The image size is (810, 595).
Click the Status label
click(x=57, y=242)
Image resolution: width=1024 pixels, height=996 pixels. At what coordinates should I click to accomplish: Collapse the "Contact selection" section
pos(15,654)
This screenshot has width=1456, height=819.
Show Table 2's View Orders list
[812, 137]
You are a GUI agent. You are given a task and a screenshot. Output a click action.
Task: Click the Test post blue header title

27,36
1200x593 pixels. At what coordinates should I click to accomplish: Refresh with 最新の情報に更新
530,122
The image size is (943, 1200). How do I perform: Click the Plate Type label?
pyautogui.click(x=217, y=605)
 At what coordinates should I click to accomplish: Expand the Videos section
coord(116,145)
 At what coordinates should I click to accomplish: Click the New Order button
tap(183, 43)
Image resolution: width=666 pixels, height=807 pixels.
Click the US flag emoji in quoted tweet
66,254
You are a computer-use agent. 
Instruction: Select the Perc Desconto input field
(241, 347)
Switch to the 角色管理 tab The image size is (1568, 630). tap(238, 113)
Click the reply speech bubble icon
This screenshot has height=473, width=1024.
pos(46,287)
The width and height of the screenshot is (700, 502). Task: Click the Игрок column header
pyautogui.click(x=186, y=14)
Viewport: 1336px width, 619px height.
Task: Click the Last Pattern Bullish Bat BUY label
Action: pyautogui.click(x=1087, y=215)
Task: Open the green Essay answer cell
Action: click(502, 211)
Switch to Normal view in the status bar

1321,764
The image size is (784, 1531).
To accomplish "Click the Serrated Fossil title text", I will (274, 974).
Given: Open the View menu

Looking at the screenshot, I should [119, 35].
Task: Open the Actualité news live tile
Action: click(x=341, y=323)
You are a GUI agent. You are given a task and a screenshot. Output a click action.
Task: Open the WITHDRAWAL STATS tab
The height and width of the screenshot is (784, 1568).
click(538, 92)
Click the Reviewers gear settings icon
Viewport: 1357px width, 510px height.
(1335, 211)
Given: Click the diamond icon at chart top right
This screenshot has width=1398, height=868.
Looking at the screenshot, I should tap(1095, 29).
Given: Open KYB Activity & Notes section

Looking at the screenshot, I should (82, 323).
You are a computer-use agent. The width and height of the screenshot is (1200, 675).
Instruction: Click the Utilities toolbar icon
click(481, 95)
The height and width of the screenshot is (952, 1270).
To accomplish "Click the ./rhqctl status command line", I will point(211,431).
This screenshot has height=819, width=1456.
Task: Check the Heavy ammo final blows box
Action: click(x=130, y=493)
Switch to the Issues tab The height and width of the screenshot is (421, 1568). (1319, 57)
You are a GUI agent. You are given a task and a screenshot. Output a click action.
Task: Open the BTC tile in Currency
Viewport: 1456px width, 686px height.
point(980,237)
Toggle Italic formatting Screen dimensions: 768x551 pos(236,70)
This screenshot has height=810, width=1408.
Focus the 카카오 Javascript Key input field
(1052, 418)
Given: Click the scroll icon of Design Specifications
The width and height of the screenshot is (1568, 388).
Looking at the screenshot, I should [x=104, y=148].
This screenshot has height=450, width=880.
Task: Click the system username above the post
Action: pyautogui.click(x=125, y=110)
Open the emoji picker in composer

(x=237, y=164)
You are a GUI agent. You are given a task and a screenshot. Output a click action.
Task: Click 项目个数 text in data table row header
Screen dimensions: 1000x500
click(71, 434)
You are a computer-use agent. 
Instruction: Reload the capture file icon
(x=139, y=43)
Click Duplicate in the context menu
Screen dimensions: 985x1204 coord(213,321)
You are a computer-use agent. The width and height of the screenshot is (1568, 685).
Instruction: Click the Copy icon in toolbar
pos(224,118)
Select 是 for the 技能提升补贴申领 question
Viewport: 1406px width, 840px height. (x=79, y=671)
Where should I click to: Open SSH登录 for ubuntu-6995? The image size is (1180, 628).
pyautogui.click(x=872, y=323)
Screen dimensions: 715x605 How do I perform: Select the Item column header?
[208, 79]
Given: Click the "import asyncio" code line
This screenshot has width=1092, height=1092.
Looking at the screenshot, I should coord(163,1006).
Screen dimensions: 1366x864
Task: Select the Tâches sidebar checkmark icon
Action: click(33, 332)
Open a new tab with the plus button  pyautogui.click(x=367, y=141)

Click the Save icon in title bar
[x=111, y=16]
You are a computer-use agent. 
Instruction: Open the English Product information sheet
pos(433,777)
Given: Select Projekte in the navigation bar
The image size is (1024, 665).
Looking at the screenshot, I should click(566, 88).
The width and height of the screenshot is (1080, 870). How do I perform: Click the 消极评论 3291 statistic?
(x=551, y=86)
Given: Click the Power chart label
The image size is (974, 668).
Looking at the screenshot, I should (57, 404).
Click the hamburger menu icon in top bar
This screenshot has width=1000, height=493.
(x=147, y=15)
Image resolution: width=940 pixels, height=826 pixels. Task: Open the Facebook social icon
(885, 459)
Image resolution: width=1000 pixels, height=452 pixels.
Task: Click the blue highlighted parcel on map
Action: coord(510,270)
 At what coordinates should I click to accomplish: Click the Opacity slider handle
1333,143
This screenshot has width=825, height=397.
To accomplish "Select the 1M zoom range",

Instructions to follow. Reproduce the material above verbatim, line for line, changing nothing.

Solution for this problem.
The image size is (810, 595).
Click the Status label
click(x=57, y=242)
Image resolution: width=1024 pixels, height=996 pixels. At what coordinates should I click to accomplish: Collapse the "Contact selection" section
pos(15,654)
This screenshot has width=1456, height=819.
Show Table 2's View Orders list
[812, 137]
You are a GUI agent. You are given a task and a screenshot. Output a click action.
Task: Click the Test post blue header title

27,36
1200x593 pixels. At what coordinates should I click to accomplish: Refresh with 最新の情報に更新
530,122
The image size is (943, 1200). How do I perform: Click the Plate Type label?
pyautogui.click(x=217, y=605)
 At what coordinates should I click to accomplish: Expand the Videos section
coord(116,145)
 At what coordinates should I click to accomplish: Click the New Order button
tap(183, 43)
Image resolution: width=666 pixels, height=807 pixels.
Click the US flag emoji in quoted tweet
66,254
You are a computer-use agent. 
Instruction: Select the Perc Desconto input field
(241, 347)
Switch to the 角色管理 tab The image size is (1568, 630). tap(238, 113)
Click the reply speech bubble icon
This screenshot has height=473, width=1024.
pos(46,287)
The width and height of the screenshot is (700, 502). Task: Click the Игрок column header
pyautogui.click(x=186, y=14)
Viewport: 1336px width, 619px height.
Task: Click the Last Pattern Bullish Bat BUY label
Action: pyautogui.click(x=1087, y=215)
Task: Open the green Essay answer cell
Action: click(502, 211)
Switch to Normal view in the status bar

1321,764
The image size is (784, 1531).
To accomplish "Click the Serrated Fossil title text", I will (274, 974).
Given: Open the View menu

Looking at the screenshot, I should [119, 35].
Task: Open the Actualité news live tile
Action: click(x=341, y=323)
You are a GUI agent. You are given a task and a screenshot. Output a click action.
Task: Open the WITHDRAWAL STATS tab
The height and width of the screenshot is (784, 1568).
click(538, 92)
Click the Reviewers gear settings icon
Viewport: 1357px width, 510px height.
(1335, 211)
Given: Click the diamond icon at chart top right
This screenshot has width=1398, height=868.
Looking at the screenshot, I should tap(1095, 29).
Given: Open KYB Activity & Notes section

Looking at the screenshot, I should (82, 323).
You are a computer-use agent. The width and height of the screenshot is (1200, 675).
Instruction: Click the Utilities toolbar icon
click(481, 95)
The height and width of the screenshot is (952, 1270).
To accomplish "Click the ./rhqctl status command line", I will point(211,431).
This screenshot has height=819, width=1456.
Task: Check the Heavy ammo final blows box
Action: click(x=130, y=493)
Switch to the Issues tab The height and width of the screenshot is (421, 1568). (1319, 57)
You are a GUI agent. You are given a task and a screenshot. Output a click action.
Task: Open the BTC tile in Currency
Viewport: 1456px width, 686px height.
point(980,237)
Toggle Italic formatting Screen dimensions: 768x551 pos(236,70)
This screenshot has height=810, width=1408.
Focus the 카카오 Javascript Key input field
(1052, 418)
Given: Click the scroll icon of Design Specifications
The width and height of the screenshot is (1568, 388).
Looking at the screenshot, I should [x=104, y=148].
This screenshot has height=450, width=880.
Task: Click the system username above the post
Action: pyautogui.click(x=125, y=110)
Open the emoji picker in composer

(x=237, y=164)
You are a GUI agent. You are given a task and a screenshot. Output a click action.
Task: Click 项目个数 text in data table row header
Screen dimensions: 1000x500
click(71, 434)
You are a computer-use agent. 
Instruction: Reload the capture file icon
(x=139, y=43)
Click Duplicate in the context menu
Screen dimensions: 985x1204 coord(213,321)
You are a computer-use agent. The width and height of the screenshot is (1568, 685).
Instruction: Click the Copy icon in toolbar
pos(224,118)
Select 是 for the 技能提升补贴申领 question
Viewport: 1406px width, 840px height. (x=79, y=671)
Where should I click to: Open SSH登录 for ubuntu-6995? The image size is (1180, 628).
pyautogui.click(x=872, y=323)
Screen dimensions: 715x605 How do I perform: Select the Item column header?
[208, 79]
Given: Click the "import asyncio" code line
This screenshot has width=1092, height=1092.
Looking at the screenshot, I should coord(163,1006).
Screen dimensions: 1366x864
Task: Select the Tâches sidebar checkmark icon
Action: click(33, 332)
Open a new tab with the plus button  pyautogui.click(x=367, y=141)

Click the Save icon in title bar
[x=111, y=16]
You are a computer-use agent. 
Instruction: Open the English Product information sheet
pos(433,777)
Given: Select Projekte in the navigation bar
The image size is (1024, 665).
Looking at the screenshot, I should click(566, 88).
The width and height of the screenshot is (1080, 870). How do I perform: Click the 消极评论 3291 statistic?
(x=551, y=86)
Given: Click the Power chart label
The image size is (974, 668).
Looking at the screenshot, I should (57, 404).
Click the hamburger menu icon in top bar
This screenshot has width=1000, height=493.
(x=147, y=15)
Image resolution: width=940 pixels, height=826 pixels. Task: Open the Facebook social icon
(885, 459)
Image resolution: width=1000 pixels, height=452 pixels.
Task: Click the blue highlighted parcel on map
Action: coord(510,270)
 At what coordinates should I click to accomplish: Click the Opacity slider handle
1333,143
This screenshot has width=825, height=397.
To accomplish "Select the 1M zoom range",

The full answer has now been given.